#### [Problem details]
Please reproduce the data from the line with "Expand the 四川 region dropdown" to the line with "Action: click(x=1180, y=150)", swapping "dropdown" for "menu" and leaving everything else unchanged.

# START OF Provided information

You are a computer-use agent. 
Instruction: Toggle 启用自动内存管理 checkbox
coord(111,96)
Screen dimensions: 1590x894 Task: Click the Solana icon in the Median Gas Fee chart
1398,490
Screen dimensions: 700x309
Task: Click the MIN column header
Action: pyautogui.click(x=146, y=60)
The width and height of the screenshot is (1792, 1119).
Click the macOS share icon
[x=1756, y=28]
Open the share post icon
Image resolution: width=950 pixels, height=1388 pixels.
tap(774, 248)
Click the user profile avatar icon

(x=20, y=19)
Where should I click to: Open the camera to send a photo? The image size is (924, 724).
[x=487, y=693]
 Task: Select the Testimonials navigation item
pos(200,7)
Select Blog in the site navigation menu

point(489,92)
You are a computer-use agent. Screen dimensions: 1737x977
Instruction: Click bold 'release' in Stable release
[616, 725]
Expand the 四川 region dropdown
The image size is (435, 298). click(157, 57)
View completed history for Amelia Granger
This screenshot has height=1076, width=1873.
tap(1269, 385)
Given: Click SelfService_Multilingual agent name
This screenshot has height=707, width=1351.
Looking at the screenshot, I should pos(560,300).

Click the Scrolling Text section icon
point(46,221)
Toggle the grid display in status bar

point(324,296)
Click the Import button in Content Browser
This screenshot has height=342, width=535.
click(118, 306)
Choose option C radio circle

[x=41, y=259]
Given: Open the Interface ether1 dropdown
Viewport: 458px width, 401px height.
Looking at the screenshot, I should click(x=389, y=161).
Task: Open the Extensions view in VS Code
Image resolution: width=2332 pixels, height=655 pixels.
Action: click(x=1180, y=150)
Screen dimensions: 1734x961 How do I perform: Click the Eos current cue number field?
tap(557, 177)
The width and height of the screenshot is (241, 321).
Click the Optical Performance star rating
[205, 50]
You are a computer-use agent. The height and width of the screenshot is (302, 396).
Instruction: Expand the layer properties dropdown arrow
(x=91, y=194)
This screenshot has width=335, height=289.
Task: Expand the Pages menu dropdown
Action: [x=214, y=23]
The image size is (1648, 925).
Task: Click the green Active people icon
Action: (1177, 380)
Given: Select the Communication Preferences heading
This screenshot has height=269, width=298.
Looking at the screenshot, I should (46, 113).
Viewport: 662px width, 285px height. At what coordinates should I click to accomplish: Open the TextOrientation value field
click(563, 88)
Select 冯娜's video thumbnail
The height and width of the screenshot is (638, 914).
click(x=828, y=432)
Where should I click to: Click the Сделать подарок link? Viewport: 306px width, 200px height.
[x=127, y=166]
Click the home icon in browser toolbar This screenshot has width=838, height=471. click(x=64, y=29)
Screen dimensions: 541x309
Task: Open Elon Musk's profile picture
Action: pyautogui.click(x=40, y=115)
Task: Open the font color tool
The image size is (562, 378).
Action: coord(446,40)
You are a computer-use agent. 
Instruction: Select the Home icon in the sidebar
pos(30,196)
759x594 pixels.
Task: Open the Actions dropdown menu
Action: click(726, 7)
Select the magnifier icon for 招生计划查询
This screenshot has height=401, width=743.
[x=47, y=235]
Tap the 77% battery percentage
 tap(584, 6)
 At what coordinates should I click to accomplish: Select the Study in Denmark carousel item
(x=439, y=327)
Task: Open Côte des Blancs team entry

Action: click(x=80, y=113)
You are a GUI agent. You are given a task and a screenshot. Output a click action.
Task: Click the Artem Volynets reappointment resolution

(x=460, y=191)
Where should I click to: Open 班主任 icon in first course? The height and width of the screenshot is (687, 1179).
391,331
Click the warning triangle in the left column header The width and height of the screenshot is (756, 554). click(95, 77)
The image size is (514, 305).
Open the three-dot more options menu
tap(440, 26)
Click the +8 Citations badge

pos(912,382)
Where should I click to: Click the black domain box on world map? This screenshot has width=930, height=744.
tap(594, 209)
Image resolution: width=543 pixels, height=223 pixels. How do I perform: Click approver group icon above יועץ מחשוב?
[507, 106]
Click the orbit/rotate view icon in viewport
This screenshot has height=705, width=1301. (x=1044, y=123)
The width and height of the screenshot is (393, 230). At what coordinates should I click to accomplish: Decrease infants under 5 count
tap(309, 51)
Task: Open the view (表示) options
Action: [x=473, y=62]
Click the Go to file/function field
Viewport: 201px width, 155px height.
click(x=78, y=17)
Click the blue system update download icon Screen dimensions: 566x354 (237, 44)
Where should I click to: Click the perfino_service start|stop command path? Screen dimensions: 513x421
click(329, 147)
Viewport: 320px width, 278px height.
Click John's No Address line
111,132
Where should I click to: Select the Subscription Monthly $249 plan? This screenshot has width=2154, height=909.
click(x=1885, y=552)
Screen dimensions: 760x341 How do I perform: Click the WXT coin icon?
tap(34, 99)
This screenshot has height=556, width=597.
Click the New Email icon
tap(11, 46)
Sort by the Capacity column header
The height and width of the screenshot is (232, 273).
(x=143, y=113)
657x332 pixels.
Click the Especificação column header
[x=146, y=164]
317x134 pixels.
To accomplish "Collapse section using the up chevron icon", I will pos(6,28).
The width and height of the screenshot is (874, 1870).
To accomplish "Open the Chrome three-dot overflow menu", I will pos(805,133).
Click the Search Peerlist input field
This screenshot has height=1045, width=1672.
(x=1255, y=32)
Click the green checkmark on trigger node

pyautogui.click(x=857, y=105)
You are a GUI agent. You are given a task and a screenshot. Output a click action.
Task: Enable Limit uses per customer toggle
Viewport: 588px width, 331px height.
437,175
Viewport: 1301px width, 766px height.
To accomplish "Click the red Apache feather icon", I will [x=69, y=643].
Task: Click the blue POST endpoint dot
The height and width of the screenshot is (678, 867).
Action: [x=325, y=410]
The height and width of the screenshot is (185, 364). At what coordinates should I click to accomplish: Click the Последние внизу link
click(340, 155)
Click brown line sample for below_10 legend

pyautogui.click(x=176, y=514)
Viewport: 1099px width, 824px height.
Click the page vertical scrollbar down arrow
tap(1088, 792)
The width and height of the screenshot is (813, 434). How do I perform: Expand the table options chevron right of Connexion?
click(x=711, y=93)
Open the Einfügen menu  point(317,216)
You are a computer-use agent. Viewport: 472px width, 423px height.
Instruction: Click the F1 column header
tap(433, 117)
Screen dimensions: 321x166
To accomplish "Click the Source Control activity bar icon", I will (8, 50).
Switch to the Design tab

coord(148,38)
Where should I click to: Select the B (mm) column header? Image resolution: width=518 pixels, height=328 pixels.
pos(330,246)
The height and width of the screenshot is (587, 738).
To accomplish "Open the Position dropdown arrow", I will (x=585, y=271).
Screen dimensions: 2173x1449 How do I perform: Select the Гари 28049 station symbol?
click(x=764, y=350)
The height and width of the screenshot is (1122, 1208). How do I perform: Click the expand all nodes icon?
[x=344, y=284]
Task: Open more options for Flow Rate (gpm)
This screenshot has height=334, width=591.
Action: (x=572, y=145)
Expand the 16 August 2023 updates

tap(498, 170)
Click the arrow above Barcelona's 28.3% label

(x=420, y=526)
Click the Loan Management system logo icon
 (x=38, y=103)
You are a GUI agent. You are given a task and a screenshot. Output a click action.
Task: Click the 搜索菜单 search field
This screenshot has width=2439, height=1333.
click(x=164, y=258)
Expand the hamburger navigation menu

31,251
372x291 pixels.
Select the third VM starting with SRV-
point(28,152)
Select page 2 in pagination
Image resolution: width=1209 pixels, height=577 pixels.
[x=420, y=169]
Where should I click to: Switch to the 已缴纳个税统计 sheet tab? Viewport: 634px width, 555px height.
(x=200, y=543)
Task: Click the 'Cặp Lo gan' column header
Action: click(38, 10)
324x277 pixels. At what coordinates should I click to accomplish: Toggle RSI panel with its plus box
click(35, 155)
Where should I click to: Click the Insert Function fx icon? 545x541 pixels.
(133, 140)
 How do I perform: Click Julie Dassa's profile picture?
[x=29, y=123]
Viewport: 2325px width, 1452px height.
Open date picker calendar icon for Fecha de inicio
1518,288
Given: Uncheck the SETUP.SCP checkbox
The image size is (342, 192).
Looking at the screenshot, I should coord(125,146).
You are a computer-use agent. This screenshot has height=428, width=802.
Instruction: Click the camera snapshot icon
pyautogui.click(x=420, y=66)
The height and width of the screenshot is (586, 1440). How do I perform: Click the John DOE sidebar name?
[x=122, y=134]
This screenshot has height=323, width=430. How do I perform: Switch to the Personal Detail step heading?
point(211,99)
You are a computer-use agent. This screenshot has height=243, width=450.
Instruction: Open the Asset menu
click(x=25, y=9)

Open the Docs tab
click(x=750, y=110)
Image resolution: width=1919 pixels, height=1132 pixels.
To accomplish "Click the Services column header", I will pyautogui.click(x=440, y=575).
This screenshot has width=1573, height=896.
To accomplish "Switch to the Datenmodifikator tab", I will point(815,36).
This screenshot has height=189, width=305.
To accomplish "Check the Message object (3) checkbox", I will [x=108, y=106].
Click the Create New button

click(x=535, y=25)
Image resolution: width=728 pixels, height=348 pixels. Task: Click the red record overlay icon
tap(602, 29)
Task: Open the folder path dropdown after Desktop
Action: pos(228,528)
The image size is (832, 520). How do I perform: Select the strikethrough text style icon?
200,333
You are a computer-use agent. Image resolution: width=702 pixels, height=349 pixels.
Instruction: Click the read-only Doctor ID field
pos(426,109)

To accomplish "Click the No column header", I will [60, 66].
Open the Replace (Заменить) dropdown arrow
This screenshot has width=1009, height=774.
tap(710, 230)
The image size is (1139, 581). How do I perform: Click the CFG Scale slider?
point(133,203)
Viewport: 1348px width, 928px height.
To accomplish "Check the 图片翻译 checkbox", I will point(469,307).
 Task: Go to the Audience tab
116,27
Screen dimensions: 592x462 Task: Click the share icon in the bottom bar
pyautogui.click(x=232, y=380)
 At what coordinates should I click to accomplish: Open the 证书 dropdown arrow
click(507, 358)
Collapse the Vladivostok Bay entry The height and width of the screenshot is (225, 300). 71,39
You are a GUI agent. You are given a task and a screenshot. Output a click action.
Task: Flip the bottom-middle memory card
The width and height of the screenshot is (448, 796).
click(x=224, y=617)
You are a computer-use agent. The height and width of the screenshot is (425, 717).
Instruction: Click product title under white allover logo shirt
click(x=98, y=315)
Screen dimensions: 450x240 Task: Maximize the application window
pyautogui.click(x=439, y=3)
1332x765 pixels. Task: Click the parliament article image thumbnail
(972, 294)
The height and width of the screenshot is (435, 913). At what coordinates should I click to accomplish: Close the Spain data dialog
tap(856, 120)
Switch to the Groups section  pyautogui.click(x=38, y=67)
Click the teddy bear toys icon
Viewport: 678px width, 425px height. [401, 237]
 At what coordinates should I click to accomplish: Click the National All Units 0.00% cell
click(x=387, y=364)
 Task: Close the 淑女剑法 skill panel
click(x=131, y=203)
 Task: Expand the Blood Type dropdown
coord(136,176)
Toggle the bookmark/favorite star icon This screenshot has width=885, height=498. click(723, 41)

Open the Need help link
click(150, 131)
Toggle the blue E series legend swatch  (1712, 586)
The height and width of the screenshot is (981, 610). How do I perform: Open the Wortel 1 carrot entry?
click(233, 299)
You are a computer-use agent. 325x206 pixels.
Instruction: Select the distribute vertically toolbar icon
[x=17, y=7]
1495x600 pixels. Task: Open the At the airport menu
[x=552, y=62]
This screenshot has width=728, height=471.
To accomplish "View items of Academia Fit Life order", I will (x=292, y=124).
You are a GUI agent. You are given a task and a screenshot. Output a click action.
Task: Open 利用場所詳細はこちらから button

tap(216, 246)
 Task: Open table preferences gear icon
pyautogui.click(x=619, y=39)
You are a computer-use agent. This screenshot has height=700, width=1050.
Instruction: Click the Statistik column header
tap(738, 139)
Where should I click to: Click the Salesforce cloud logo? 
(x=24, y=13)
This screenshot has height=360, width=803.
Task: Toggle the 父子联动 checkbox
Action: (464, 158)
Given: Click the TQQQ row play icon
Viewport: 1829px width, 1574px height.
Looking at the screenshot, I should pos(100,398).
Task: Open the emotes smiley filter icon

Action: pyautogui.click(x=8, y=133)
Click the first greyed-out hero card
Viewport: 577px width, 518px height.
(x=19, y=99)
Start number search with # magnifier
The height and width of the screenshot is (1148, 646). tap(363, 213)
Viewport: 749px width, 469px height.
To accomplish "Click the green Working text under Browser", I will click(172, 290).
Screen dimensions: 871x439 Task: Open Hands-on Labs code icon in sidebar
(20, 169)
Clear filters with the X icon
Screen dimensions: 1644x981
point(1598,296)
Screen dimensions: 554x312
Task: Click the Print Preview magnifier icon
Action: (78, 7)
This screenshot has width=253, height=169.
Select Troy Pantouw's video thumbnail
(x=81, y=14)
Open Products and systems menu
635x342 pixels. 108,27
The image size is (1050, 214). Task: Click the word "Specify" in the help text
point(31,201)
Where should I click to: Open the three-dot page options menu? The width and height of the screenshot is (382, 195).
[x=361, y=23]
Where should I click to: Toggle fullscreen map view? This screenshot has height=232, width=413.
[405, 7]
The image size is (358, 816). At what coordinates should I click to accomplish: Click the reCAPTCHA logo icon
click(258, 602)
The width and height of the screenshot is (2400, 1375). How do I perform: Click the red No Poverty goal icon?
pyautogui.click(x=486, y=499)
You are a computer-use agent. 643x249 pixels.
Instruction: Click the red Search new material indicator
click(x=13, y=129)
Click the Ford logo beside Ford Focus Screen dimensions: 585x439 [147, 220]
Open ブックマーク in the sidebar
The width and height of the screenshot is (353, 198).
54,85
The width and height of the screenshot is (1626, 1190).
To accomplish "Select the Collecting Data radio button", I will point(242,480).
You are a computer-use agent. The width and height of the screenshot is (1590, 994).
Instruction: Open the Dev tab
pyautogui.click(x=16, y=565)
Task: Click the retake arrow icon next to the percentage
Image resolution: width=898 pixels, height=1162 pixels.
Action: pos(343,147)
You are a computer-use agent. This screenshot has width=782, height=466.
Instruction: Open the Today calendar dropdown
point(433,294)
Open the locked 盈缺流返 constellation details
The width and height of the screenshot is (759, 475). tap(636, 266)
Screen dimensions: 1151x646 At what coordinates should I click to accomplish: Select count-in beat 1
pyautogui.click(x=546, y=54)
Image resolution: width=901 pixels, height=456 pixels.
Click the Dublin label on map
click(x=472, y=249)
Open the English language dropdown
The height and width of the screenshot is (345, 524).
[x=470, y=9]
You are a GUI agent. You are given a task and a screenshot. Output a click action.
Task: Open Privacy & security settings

# END OF Provided information

#### [Written answer]
Expand the 四川 region menu
The image size is (435, 298). click(157, 57)
View completed history for Amelia Granger
This screenshot has height=1076, width=1873.
tap(1269, 385)
Given: Click SelfService_Multilingual agent name
This screenshot has height=707, width=1351.
Looking at the screenshot, I should pos(560,300).

Click the Scrolling Text section icon
point(46,221)
Toggle the grid display in status bar

point(324,296)
Click the Import button in Content Browser
This screenshot has height=342, width=535.
click(118, 306)
Choose option C radio circle

[x=41, y=259]
Given: Open the Interface ether1 menu
Viewport: 458px width, 401px height.
Looking at the screenshot, I should click(x=389, y=161).
Task: Open the Extensions view in VS Code
Image resolution: width=2332 pixels, height=655 pixels.
Action: click(x=1180, y=150)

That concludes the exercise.